● **DOCUMENT TEXT**:
Think back to that moro reflex. If this is retained, your baby’s body may be more rigid which can make latching difficult. They may still get upset, react and cry more often and have poor head control as they get older. If your baby doesn’t feel stable during latching and positioning to feed, the moro reflex will come into play. It may seem like their arms get in the way during latching. 

How your baby was positioned in utero, how they were born and other restrictions can cause tension in their muscles and impact how well they are able to move. They might seem to be stuck in a certain reflex or maybe have reflexes that are not as strong as they should be. All of that changes how your baby will move and feed. Some of their muscles might be tighter because of it or they may compensate and use a different muscle altogether for an activity. Ideally, wwe want them to be able to move easily, use the muscles nature designed to be used and for them to be able to have this full range of motion on both sides of their body.

● **DIRECTIONS**:
1/ Reproduce the stretch of the passage on infant reflexes and feeding from "How your baby was" through "of their body.".
2/ Can you rewrite the paragraph of the passage on infant reflexes and feeding that begins "Think back to that moro reflex" as a short bulleted list that keeps its main facts?
3/ Answer these questions from the passage on infant reflexes and feeding:
(a) If the moro reflex is retained, how may the baby's body be affected?
(b) What three things does the passage name as able to cause tension in a baby's muscles?
(c) Instead of the usual muscle, what may a baby use for an activity when compensating?

● **Saved entries**:
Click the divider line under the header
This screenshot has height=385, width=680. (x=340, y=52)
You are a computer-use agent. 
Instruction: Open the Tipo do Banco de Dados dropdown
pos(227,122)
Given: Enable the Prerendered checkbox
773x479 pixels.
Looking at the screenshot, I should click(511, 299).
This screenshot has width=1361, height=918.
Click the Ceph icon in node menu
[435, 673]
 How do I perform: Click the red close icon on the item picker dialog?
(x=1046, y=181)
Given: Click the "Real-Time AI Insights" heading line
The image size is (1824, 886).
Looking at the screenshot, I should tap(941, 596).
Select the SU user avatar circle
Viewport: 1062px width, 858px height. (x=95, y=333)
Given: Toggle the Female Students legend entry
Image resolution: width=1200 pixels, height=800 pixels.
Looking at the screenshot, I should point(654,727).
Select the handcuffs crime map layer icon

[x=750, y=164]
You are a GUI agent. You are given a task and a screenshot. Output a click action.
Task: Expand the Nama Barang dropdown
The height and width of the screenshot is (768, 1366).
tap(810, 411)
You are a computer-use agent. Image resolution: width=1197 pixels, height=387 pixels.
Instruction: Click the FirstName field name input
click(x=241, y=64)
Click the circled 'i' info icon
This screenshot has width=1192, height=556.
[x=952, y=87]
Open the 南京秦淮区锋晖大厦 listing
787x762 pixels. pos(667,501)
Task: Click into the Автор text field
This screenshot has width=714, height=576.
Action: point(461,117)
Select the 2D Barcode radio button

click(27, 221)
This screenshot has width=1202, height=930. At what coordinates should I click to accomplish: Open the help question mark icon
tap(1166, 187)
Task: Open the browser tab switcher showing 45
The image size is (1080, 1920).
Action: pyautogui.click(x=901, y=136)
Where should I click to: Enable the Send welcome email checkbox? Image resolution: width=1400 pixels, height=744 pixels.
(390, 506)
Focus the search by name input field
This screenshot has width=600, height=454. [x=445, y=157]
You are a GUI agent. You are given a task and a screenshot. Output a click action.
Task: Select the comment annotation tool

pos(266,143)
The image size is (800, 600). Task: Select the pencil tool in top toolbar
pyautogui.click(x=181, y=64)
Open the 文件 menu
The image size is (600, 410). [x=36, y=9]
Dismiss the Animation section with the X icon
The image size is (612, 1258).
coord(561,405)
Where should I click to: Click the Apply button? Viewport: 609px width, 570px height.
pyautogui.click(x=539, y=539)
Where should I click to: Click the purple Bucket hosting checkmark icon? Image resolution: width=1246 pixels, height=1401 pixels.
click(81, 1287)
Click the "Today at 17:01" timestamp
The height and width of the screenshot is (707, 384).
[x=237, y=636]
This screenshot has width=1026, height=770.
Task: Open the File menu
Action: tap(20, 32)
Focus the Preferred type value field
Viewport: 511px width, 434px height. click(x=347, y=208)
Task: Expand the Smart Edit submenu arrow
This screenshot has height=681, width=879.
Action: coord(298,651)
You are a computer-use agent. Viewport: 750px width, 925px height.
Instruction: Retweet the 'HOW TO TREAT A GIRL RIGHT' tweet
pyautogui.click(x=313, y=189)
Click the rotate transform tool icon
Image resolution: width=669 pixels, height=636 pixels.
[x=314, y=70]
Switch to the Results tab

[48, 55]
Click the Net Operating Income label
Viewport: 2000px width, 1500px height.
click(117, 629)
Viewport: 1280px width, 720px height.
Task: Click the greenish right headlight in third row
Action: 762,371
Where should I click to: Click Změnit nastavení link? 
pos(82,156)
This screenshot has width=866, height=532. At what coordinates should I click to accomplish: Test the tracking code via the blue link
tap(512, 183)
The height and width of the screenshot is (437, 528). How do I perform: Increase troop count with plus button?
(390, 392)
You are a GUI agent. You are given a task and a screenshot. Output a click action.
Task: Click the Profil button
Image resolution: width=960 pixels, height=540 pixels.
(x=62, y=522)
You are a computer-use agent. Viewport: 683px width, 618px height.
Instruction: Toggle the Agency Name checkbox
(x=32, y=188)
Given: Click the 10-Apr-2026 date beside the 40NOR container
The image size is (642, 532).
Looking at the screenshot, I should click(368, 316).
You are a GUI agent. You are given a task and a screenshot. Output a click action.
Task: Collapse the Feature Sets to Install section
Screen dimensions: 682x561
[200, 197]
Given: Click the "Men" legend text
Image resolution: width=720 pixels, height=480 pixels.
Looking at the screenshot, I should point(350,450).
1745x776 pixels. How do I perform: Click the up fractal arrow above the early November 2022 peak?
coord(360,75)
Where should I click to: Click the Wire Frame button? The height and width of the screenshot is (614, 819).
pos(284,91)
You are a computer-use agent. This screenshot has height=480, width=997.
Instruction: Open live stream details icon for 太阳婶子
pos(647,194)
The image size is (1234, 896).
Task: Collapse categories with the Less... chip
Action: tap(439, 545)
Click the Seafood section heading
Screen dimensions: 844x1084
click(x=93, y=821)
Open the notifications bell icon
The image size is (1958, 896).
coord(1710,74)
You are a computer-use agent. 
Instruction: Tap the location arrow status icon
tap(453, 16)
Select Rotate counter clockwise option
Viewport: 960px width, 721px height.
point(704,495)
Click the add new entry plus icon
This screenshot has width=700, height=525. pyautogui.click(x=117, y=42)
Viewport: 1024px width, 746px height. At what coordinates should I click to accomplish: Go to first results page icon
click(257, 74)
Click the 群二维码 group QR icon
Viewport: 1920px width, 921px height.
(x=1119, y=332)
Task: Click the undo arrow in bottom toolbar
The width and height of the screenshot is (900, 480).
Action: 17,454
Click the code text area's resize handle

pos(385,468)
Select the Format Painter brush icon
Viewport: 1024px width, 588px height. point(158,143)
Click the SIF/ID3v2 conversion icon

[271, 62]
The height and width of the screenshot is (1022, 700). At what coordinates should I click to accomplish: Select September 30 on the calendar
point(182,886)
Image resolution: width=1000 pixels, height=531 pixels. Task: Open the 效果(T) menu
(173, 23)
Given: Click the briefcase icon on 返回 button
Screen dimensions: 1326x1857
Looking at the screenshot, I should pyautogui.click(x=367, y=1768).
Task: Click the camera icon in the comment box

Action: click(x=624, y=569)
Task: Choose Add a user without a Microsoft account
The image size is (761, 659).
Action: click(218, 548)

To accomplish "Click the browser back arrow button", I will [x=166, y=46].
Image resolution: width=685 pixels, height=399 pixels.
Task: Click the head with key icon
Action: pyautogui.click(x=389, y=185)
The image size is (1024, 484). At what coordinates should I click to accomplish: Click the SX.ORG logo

● **ANSWERS BY ITEM**:
1/
How your baby was positioned in utero, how they were born and other restrictions can cause tension in their muscles and impact how well they are able to move. They might seem to be stuck in a certain reflex or maybe have reflexes that are not as strong as they should be. All of that changes how your baby will move and feed. Some of their muscles might be tighter because of it or they may compensate and use a different muscle altogether for an activity. Ideally, wwe want them to be able to move easily, use the muscles nature designed to be used and for them to be able to have this full range of motion on both sides of their body.

2/
- A retained moro reflex may make the baby's body more rigid, which can make latching difficult.
- The baby may still get upset, react and cry more often, and have poor head control as they get older.
- If the baby doesn't feel stable during latching and positioning to feed, the moro reflex comes into play, and their arms may seem to get in the way during latching.

3/
(a) The baby's body may be more rigid, which can make latching difficult.
(b) How the baby was positioned in utero, how they were born, and other restrictions.
(c) A different muscle altogether.